### Extract to read
(begin)
From a9b9be66b9bd989a2c0c80232cda06ced4372fe4 Mon Sep 17 00:00:00 2001
From: KakaruHayate <kakaru.hk@hotmail.com>
Date: Sat, 16 May 2026 12:44:16 +0800
Subject: [PATCH] Add mu-law support for voicing/energy

Introduce 'mulaw' voicing_domain and mu-law energy handling across configs and preprocessing. Configs updated to include voicing_domain='mulaw' (acoustic/variance templates and instances). Acoustic/variance binarizers now pass hparams['voicing_domain'] to get_voicing. Parameter adaptor clamps voicing max to 0 when domain is 'mulaw'. get_energy_librosa and get_voicing gain new domain/mu params and implement mu-law compression (default mu=255) to produce a dB-like range compatible with existing pipelines. These changes add support for mu-law representation of voicing/energy.

revert
---
 configs/acoustic.yaml                  |  1 +
 configs/templates/config_acoustic.yaml |  1 +
 configs/templates/config_variance.yaml |  1 +
 configs/variance.yaml                  |  1 +
 modules/fastspeech/param_adaptor.py    |  2 +-
 preprocessing/acoustic_binarizer.py    |  2 +-
 preprocessing/variance_binarizer.py    |  2 +-
 utils/binarizer_utils.py               | 17 +++++++++++++----
 8 files changed, 20 insertions(+), 7 deletions(-)
(end)
### Task to complete
Can you transcribe the full mu-law patch summary, reproducing every character and line break? Rely only on the patch summary above and nothing else.

(Recorded data)
(begin)
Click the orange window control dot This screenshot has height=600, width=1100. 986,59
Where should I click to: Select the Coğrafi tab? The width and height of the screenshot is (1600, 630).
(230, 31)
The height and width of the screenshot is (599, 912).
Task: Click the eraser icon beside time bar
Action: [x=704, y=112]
(end)
### Result for this task
From a9b9be66b9bd989a2c0c80232cda06ced4372fe4 Mon Sep 17 00:00:00 2001
From: KakaruHayate <kakaru.hk@hotmail.com>
Date: Sat, 16 May 2026 12:44:16 +0800
Subject: [PATCH] Add mu-law support for voicing/energy

Introduce 'mulaw' voicing_domain and mu-law energy handling across configs and preprocessing. Configs updated to include voicing_domain='mulaw' (acoustic/variance templates and instances). Acoustic/variance binarizers now pass hparams['voicing_domain'] to get_voicing. Parameter adaptor clamps voicing max to 0 when domain is 'mulaw'. get_energy_librosa and get_voicing gain new domain/mu params and implement mu-law compression (default mu=255) to produce a dB-like range compatible with existing pipelines. These changes add support for mu-law representation of voicing/energy.

revert
---
 configs/acoustic.yaml                  |  1 +
 configs/templates/config_acoustic.yaml |  1 +
 configs/templates/config_variance.yaml |  1 +
 configs/variance.yaml                  |  1 +
 modules/fastspeech/param_adaptor.py    |  2 +-
 preprocessing/acoustic_binarizer.py    |  2 +-
 preprocessing/variance_binarizer.py    |  2 +-
 utils/binarizer_utils.py               | 17 +++++++++++++----
 8 files changed, 20 insertions(+), 7 deletions(-)